Parents who do not get measles vaccinations for their children could be fine thousands of Euros, under new plans being drawn up in Germany.
Health minister Jens Spahn has drawn up draft legislation which would also see children excluded from nursery and daycare facilities.
His initiative comes amid a highly charged debate in the country about whether the measles vaccine should be obligatory.
"I want to eradicate measles," Mr Spahn told the Bild am Sonntag newspaper."Anyone going to a kindergarten or school should be vaccinated against measles," said Mr Spahn, setting out his plans, which would oblige parents to show proof of vaccination.
He added: "Whoever does not get their child vaccinated, faces up to €2,500 in fines."
Mr Spahn said he believed he had broad support for his draft law in the ruling coalition of Chancellor Angela Merkel's conservatives, to which he belongs, and the left-leaning Social Democrats (SPD).
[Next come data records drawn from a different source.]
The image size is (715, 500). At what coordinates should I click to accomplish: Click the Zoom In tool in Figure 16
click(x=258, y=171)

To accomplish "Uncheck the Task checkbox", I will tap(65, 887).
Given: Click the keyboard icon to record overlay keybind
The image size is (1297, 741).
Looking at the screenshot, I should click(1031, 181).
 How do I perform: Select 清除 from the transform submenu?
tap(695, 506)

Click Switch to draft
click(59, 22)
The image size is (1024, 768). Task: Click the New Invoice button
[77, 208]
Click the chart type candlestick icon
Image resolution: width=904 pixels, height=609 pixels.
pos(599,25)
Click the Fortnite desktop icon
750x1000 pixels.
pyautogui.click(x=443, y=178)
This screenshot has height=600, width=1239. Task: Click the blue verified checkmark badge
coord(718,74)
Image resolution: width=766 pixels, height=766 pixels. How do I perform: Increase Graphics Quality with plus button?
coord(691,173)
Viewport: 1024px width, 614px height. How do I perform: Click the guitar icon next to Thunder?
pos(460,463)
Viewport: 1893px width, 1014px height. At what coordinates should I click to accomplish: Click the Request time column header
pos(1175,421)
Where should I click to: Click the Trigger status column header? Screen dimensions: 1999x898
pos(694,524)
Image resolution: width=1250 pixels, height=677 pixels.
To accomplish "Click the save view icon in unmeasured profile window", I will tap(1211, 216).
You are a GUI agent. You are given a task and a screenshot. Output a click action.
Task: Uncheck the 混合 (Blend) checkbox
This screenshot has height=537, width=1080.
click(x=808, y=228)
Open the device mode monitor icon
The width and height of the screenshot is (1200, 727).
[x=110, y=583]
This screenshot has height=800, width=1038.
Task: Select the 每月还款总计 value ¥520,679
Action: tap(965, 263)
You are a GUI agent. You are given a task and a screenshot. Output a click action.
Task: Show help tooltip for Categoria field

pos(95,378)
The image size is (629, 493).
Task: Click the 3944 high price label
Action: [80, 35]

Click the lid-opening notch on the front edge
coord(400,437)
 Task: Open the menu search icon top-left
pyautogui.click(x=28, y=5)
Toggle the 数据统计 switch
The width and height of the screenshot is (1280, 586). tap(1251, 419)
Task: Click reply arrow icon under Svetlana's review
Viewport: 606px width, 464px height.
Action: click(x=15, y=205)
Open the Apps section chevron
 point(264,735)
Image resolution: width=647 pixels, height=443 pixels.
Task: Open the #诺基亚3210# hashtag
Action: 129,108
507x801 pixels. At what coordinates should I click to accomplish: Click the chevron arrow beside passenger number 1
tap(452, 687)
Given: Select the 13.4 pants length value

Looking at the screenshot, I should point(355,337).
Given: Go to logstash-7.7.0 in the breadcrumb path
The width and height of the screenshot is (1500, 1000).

His comments came less than 24-hours after Britain's health secretary Matt Hancock said people who spread myths about the harms of vaccines had “blood on their hands” as he refused to rule out compulsory immunisations.
While he downplayed suggestions that it would be made illegal not to vaccinate children, he said it could be considered if stalling immunisation rates are not addressed.
Vaccines are “good for you, good for your children, and good for your neighbour” who may have a medical condition that prevents them having the vaccine, he said.
“Those who have promoted the anti-vaccination myth are morally reprehensible, deeply irresponsible and have blood on their hands,” he added.
His comments came in the wake of an investigation by The Times which found 40,000 UK parents are members of a single online group calling for children to be left unimmunised against life-threatening disease.